Here the smooth calculation, shifting the offset continously would be counter-productive, as we would end up shifting the recorded data up and down with each slight variation in sensor's value, which does not sound great. Instead, let's just define few threshold levels at which the change in counter's value occurs. We are relying on GRAIN_SAMPLES constant here, to represent the counter's position relative to allocated buffer's size. Of course, the whole block could be written in a for loop (replacing threshold defines with numbers), but that's been avoided for the sake of clarity.

//sensor S2 sets offset of right stereo channel against left
if (ADC_last_result[1] > IR_sensors_THRESHOLD_9)
{
sampleCounter2 = sampleCounter + GRAIN_SAMPLES / 2;
}
else if (ADC_last_result[1] > IR_sensors_THRESHOLD_7)
{
sampleCounter2 = sampleCounter + GRAIN_SAMPLES / 3;
}
else if (ADC_last_result[1] > IR_sensors_THRESHOLD_5)
{
sampleCounter2 = sampleCounter + GRAIN_SAMPLES / 4;
}
else if (ADC_last_result[1] > IR_sensors_THRESHOLD_3)
{
sampleCounter2 = sampleCounter + GRAIN_SAMPLES / 6;
}
else if (ADC_last_result[1] > IR_sensors_THRESHOLD_1)
{
sampleCounter2 = sampleCounter;
}

Activating the Hardware

To enable sensors and buttons functionality, we need this bit of code somewhere in the loop (so it is executed at certain moments, tens or hundred times per second to make controls smooth and responsive enough).

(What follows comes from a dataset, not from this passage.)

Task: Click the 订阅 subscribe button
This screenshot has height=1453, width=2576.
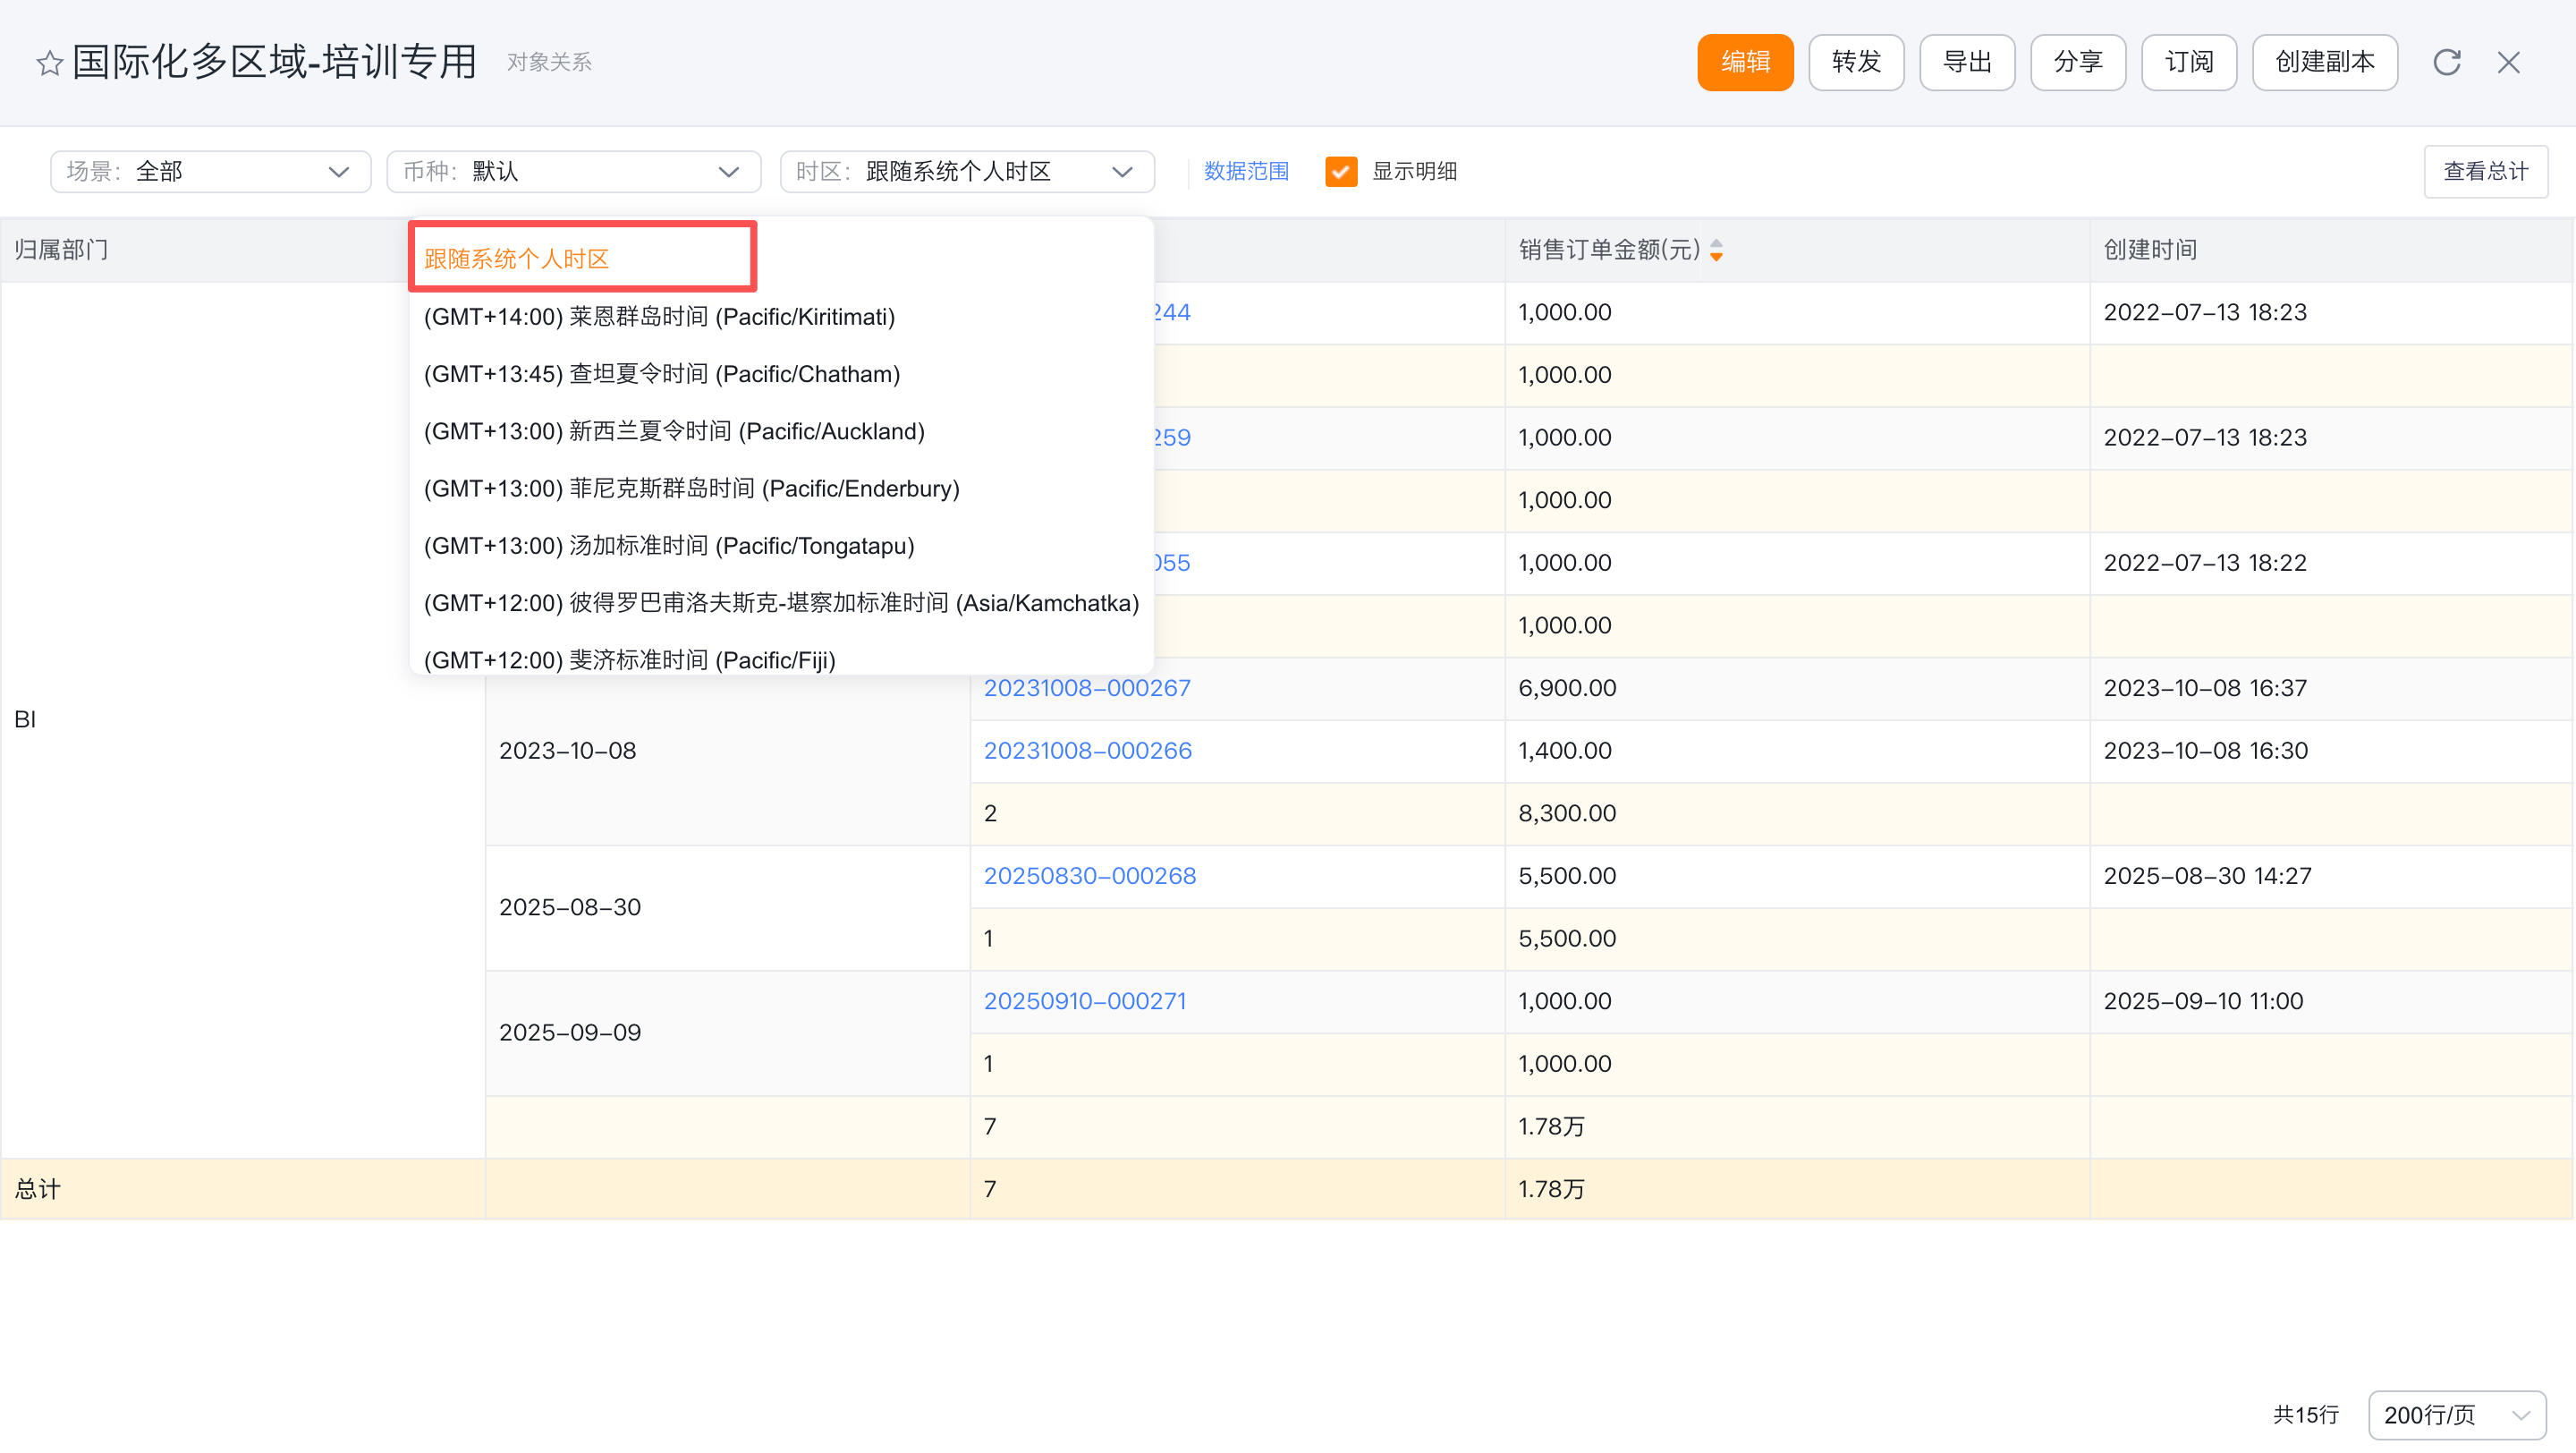Action: (x=2188, y=63)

Here we are using pre-defined macros like TIMING_BY_SAMPLE_EVERY_10_MS that are relying on sampleCounter. All this is pretty standard and copied over from other channels with only a small modification, required as we don't want certain settings to occur (microphones completely off, or echo going beyond the maximum buffer length, which is shorter here than in other channels).

if (TIMING_BY_SAMPLE_EVERY_10_MS == 0) //100Hz periodically, at 0ms
{
if (ADC_process_sensors()==1) //process the sensors
{
//values from S3 and S4 are inverted (by hardware)
ADC_last_result[2] = -ADC_last_result[2];
ADC_last_result[3] = -ADC_last_result[3];
 
CLEAR_ADC_RESULT_RDY_FLAG;
sensors_loop++;
 
//enable indicating of sensor levels by LEDs
IR_sensors_LED_indicators(ADC_last_result);
}
}
 
//we will enable default controls too (user buttons B1-B4 to control volume, inputs and echo on/off)
if (TIMING_BY_SAMPLE_EVERY_100_MS==1234) //10Hz periodically, at sample #1234
{
buttons_controls_during_play();
 
//if the setting goes beyond allocated buffer size, set to maximum
if(echo_dynamic_loop_length > GRANULAR_SAMPLER_ECHO_BUFFER_SIZE)
{
echo_dynamic_loop_length = GRANULAR_SAMPLER_ECHO_BUFFER_SIZE; //set default value
}
 
//it does not make sense to have microphones off here, skip this setting and re-enable them
if(input_mux_current_step==INPUT_MUX_OFF)
{
ADC_set_input_multiplexer(input_mux_current_step = INPUT_MUX_MICS);
}
}
 
//process any I2C commands in queue (e.g. volume change by buttons)
queue_codec_ctrl_process();

 

UPDATE: Progressive version

It was easy enough to expand this to a mode that cycles through chords of a song, the result is even more interesting. After updating your unit's firmware, you'll find it under channel #412.